- **PASSAGE SHOWN**:
April 27, 2016

Why DCNS Won.

Shortfin Barracuda Block 1A (Artwork courtesy DCNS).
In the avalanche of DCNS win articles over the last 2 days Hans J. Ohff has written this excellent explanation in The Conversation, of April 26, 2016. This is republished in full under The Conversation's generously provided Creative Commons Licence. The string is https://theconversation.com/why-the-french-submarine-won-the-bid-to-replace-the-collins-class-58223:

"Why the French submarine won the bid to replace the Collins-class

France will be awarded the contract to partner with Australia to build the next generation of submarines to replace the Collins-class, Prime Minister Malcolm Turnbull announced today.
But what was at stake in this A$50 billion program? What were the real technological differences between the submarines on offer?

- **DATA LINES**:
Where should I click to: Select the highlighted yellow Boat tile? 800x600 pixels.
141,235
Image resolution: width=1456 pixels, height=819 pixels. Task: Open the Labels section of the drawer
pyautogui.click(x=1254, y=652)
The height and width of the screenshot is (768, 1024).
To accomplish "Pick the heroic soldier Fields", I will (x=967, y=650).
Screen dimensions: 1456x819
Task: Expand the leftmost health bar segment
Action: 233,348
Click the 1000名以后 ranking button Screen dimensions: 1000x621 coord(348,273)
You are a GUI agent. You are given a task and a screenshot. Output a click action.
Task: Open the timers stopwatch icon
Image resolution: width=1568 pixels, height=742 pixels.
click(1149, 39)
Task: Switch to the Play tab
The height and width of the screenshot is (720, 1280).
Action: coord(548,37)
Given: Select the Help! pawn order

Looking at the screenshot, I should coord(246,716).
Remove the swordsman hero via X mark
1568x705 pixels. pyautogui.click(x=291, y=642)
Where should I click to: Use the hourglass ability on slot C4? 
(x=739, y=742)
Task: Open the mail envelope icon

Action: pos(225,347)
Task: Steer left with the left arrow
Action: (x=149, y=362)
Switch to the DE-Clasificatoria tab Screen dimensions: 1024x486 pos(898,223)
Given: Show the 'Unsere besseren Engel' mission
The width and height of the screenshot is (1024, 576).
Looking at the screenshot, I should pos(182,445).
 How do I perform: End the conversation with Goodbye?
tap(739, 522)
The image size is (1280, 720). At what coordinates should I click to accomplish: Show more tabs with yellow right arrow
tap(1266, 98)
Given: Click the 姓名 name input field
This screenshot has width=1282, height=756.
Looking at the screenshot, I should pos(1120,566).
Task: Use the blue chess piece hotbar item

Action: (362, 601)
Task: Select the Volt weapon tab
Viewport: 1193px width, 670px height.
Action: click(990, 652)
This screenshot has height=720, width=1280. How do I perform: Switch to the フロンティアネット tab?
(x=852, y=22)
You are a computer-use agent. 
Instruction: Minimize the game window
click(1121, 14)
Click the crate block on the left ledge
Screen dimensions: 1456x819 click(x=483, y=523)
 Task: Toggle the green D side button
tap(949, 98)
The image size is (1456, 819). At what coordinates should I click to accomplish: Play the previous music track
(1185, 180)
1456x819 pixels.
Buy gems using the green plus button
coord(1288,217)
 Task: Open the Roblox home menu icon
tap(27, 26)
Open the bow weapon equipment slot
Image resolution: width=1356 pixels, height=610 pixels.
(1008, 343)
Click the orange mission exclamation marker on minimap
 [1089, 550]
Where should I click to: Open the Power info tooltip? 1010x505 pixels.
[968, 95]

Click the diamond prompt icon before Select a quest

- **PARTS OF THE EXERCISE**:
**A.** Decide whether each statement agrees with the DCNS post, answering yes or no with the deciding words quoted from it: (i) The submarine program is worth A$50 billion. (ii) Malcolm Turnbull wrote the explanation that was republished. (iii) The explanation was republished under a Creative Commons Licence.
**B.** Answer these questions from the DCNS post:
(i) What date heads the post?
(ii) Which class of submarines is to be replaced?
(iii) Who announced that France would be awarded the contract?
**C.** Please copy the stretch of the DCNS post from "France will be" through "submarines on offer?".

- **RESPONSES**:
**A.**
(i) Yes: "this A$50 billion program"
(ii) No: "Hans J. Ohff has written this excellent explanation"
(iii) Yes: "republished in full under The Conversation's generously provided Creative Commons Licence"

**B.**
(i) April 27, 2016
(ii) The Collins-class
(iii) Prime Minister Malcolm Turnbull

**C.**
France will be awarded the contract to partner with Australia to build the next generation of submarines to replace the Collins-class, Prime Minister Malcolm Turnbull announced today.
But what was at stake in this A$50 billion program? What were the real technological differences between the submarines on offer?